■ Excerpted data:
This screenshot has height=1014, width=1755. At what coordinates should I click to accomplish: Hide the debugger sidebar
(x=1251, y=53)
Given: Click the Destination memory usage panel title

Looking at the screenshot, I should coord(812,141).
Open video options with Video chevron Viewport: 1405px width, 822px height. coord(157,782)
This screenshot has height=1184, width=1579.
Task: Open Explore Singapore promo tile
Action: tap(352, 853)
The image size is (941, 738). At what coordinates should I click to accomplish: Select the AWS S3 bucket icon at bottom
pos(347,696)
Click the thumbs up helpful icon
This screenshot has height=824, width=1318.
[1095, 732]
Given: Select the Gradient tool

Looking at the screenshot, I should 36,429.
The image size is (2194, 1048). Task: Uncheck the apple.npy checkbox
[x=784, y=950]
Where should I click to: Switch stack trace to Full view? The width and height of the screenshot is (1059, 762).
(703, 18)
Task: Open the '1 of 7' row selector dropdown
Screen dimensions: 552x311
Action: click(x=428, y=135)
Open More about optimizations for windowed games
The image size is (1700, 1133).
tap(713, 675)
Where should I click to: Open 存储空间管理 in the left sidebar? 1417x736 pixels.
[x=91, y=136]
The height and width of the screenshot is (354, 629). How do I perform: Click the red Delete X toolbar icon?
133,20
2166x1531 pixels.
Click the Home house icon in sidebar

■ Problem requirements:
Return every record above exactly, line by line.

■ Task answer:
This screenshot has height=1014, width=1755. At what coordinates should I click to accomplish: Hide the debugger sidebar
(x=1251, y=53)
Given: Click the Destination memory usage panel title

Looking at the screenshot, I should coord(812,141).
Open video options with Video chevron Viewport: 1405px width, 822px height. coord(157,782)
This screenshot has height=1184, width=1579.
Task: Open Explore Singapore promo tile
Action: tap(352, 853)
The image size is (941, 738). At what coordinates should I click to accomplish: Select the AWS S3 bucket icon at bottom
pos(347,696)
Click the thumbs up helpful icon
This screenshot has height=824, width=1318.
[1095, 732]
Given: Select the Gradient tool

Looking at the screenshot, I should 36,429.
The image size is (2194, 1048). Task: Uncheck the apple.npy checkbox
[x=784, y=950]
Where should I click to: Switch stack trace to Full view? The width and height of the screenshot is (1059, 762).
(703, 18)
Task: Open the '1 of 7' row selector dropdown
Screen dimensions: 552x311
Action: click(x=428, y=135)
Open More about optimizations for windowed games
The image size is (1700, 1133).
tap(713, 675)
Where should I click to: Open 存储空间管理 in the left sidebar? 1417x736 pixels.
[x=91, y=136]
The height and width of the screenshot is (354, 629). How do I perform: Click the red Delete X toolbar icon?
133,20
2166x1531 pixels.
Click the Home house icon in sidebar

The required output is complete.